Sauerland refused to take any political responsibility for the accident and was accused of showing a lack of empathy to the victim's families. He was subsequently voted out of office by referendum in 2012.
Judge confounded
Chief presiding judge Mario Plein expressed his dismay that Sauerland, as Duisburg's sitting mayor, could have had so little knowledge of the planning ahead the event. "We are not talking about the Flea market in Duisburg-Marxloh," Plein said, referring to an area on the eastern side of the city. "We're talking about the Love Parade. This is what's difficult to understand."
Previous editions of the Love Parade had seen more than a million party-goers take to the streets in Berlin, Essen and Dortmund. Similar numbers were expected to travel to Duisburg for the 2010 festival.
The former mayor responded by saying that "ultimately, the question was whether the event was eligible for approval or not."
Sauerland admitted that he had initially raised the idea before the city council that Duisburg should apply to host that year's parade, provided that a suitable plot of land could be found. The council approved the measure by a large majority, including Sauerland's own vote.
Once a former freight station grounds was confirmed as the festival's venue, Sauerland said he left the planning to the relevant officials, although his spokesman did take part in some of the Love Parade planning meetings.
Sauerland also told the court that Duisburg's police chief at the time had warned that hosting such a large-scale music event was unfeasible in a city of Duisburg's size and structure. Sauerland said he had asked city officials to evaluate those warnings and at the time had assumed that this had been done. However, he admitted that he had no knowledge of the city council's findings, or if a probe was ever undertaken.
The trial is set to be one of Germany's largest in the post-war period. Seventy lawyers – 32 representing defendants and 38 representing 65 joint plaintiffs, mainly relatives of those killed — were in the courtroom on Wednesday to hear Sauerland's testimony.
The number of lawyers and plaintiffs involved saw the case moved from the regional court in Duisburg to a 500-capacity convention hall in Dusseldorf.

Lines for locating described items
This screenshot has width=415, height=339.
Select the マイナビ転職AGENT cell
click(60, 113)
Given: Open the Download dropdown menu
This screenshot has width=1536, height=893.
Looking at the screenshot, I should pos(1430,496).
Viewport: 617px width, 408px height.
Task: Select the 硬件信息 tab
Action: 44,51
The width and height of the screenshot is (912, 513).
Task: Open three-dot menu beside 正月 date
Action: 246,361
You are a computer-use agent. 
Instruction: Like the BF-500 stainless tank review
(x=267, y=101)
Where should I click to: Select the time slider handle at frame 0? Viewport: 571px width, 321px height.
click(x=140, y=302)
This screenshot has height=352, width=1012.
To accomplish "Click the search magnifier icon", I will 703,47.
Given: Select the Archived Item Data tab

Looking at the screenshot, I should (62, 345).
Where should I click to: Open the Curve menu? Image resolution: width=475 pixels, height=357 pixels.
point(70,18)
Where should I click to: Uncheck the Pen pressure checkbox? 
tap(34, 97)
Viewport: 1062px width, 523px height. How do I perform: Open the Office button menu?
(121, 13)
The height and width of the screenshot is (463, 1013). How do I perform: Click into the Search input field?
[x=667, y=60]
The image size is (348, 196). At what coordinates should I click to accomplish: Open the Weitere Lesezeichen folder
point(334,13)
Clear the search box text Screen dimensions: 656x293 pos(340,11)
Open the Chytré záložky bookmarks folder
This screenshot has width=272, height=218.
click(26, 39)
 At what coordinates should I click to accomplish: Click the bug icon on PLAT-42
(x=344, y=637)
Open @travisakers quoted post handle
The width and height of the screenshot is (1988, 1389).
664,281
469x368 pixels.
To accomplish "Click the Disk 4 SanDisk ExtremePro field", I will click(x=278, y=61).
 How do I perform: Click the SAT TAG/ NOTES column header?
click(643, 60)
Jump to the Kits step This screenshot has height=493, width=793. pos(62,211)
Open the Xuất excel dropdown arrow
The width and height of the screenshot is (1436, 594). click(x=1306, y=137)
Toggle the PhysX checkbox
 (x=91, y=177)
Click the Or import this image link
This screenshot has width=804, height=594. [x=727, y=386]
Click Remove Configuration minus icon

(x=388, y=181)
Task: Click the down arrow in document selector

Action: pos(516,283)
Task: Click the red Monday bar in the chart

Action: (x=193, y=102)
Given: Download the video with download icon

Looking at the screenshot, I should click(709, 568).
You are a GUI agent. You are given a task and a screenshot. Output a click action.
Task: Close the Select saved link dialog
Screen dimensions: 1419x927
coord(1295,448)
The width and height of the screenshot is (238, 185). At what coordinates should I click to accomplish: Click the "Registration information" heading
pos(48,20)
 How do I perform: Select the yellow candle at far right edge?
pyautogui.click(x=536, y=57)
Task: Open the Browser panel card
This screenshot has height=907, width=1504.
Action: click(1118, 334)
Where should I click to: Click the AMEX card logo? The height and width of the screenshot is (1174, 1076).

### TASK LIST
- A) Using the article on the Love Parade trial, decide whether each statement agrees with it: (i) Sauerland voted against the council measure to apply to host the parade; (ii) the case was moved to a convention hall in Dusseldorf; (iii) Sauerland knew what the city council found about the police chief's warnings. Answer yes or no for each and quote the deciding words.
- B) According to the article on the Love Parade trial, why was the case held in a convention hall in Dusseldorf and not at the regional court in Duisburg? Answer in one to three sentences.
- C) Reproduce the article on the Love Parade trial word for word, everything from "Sauerland also told" down to "hall in Dusseldorf.".
None of the lines are needed here.

### SOLUTIONS PER TASK
- A)
(i) No: "The council approved the measure by a large majority, including Sauerland's own vote."
(ii) Yes: "saw the case moved from the regional court in Duisburg to a 500-capacity convention hall in Dusseldorf."
(iii) No: "he admitted that he had no knowledge of the city council's findings, or if a probe was ever undertaken."

- B) The case was moved because of the number of lawyers and plaintiffs involved. Seventy lawyers were in the courtroom, 32 representing defendants and 38 representing 65 joint plaintiffs. The new venue is a 500-capacity convention hall.

- C)
Sauerland also told the court that Duisburg's police chief at the time had warned that hosting such a large-scale music event was unfeasible in a city of Duisburg's size and structure. Sauerland said he had asked city officials to evaluate those warnings and at the time had assumed that this had been done. However, he admitted that he had no knowledge of the city council's findings, or if a probe was ever undertaken.
The trial is set to be one of Germany's largest in the post-war period. Seventy lawyers – 32 representing defendants and 38 representing 65 joint plaintiffs, mainly relatives of those killed — were in the courtroom on Wednesday to hear Sauerland's testimony.
The number of lawyers and plaintiffs involved saw the case moved from the regional court in Duisburg to a 500-capacity convention hall in Dusseldorf.